RECORDS SHOWN:

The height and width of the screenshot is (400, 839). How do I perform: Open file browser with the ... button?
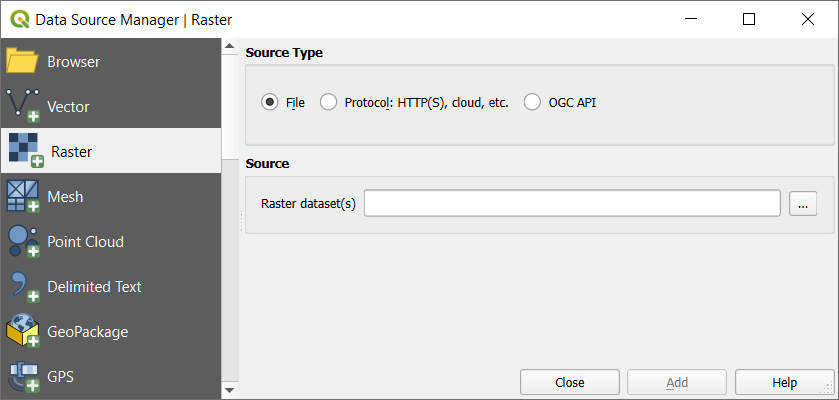tap(803, 204)
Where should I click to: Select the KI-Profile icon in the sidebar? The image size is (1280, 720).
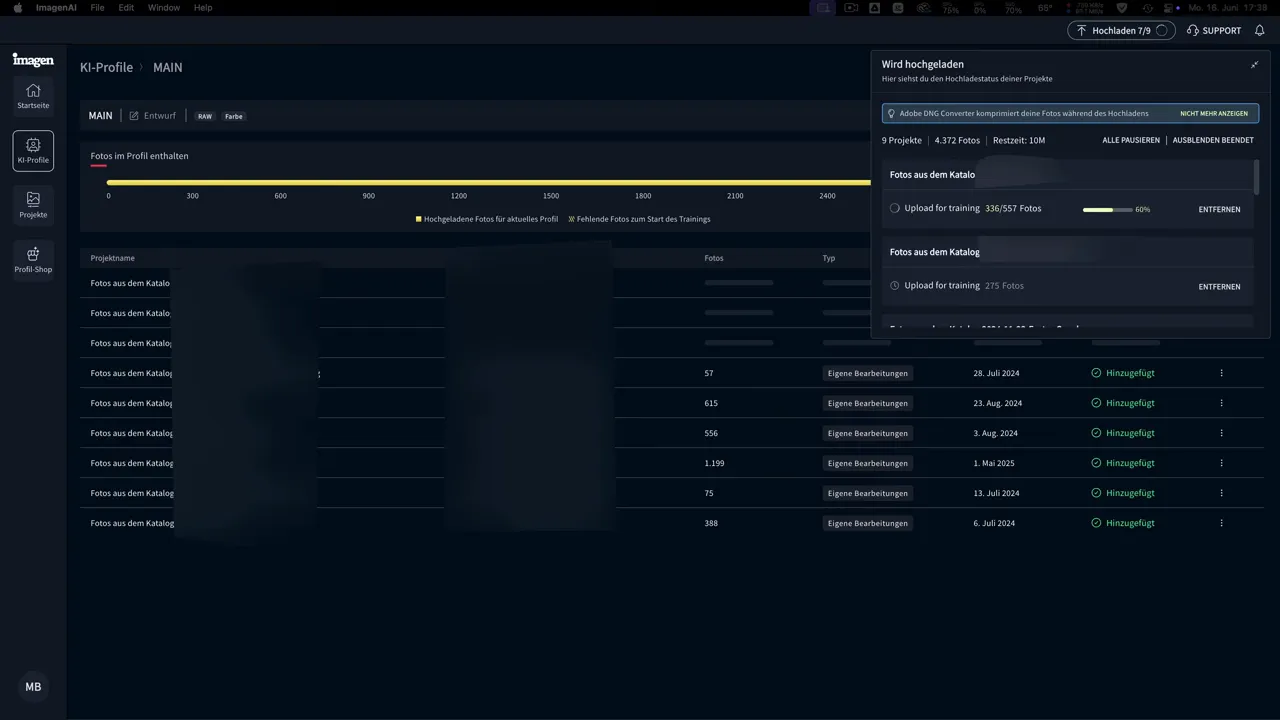coord(33,150)

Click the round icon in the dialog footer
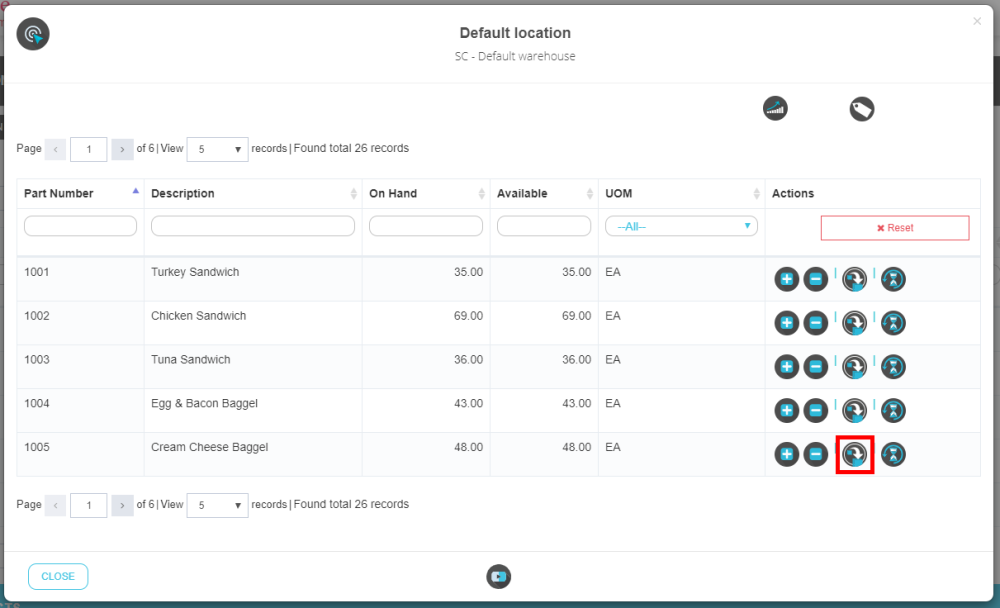pos(499,576)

PROBLEM DETAILS: Reproduce every line above exactly as written, omitting the images.

EXPECTED OUTPUT:
The height and width of the screenshot is (400, 839). How do I perform: Open file browser with the ... button?
tap(803, 204)
Where should I click to: Select the KI-Profile icon in the sidebar? The image size is (1280, 720).
coord(33,150)

Click the round icon in the dialog footer
pos(499,576)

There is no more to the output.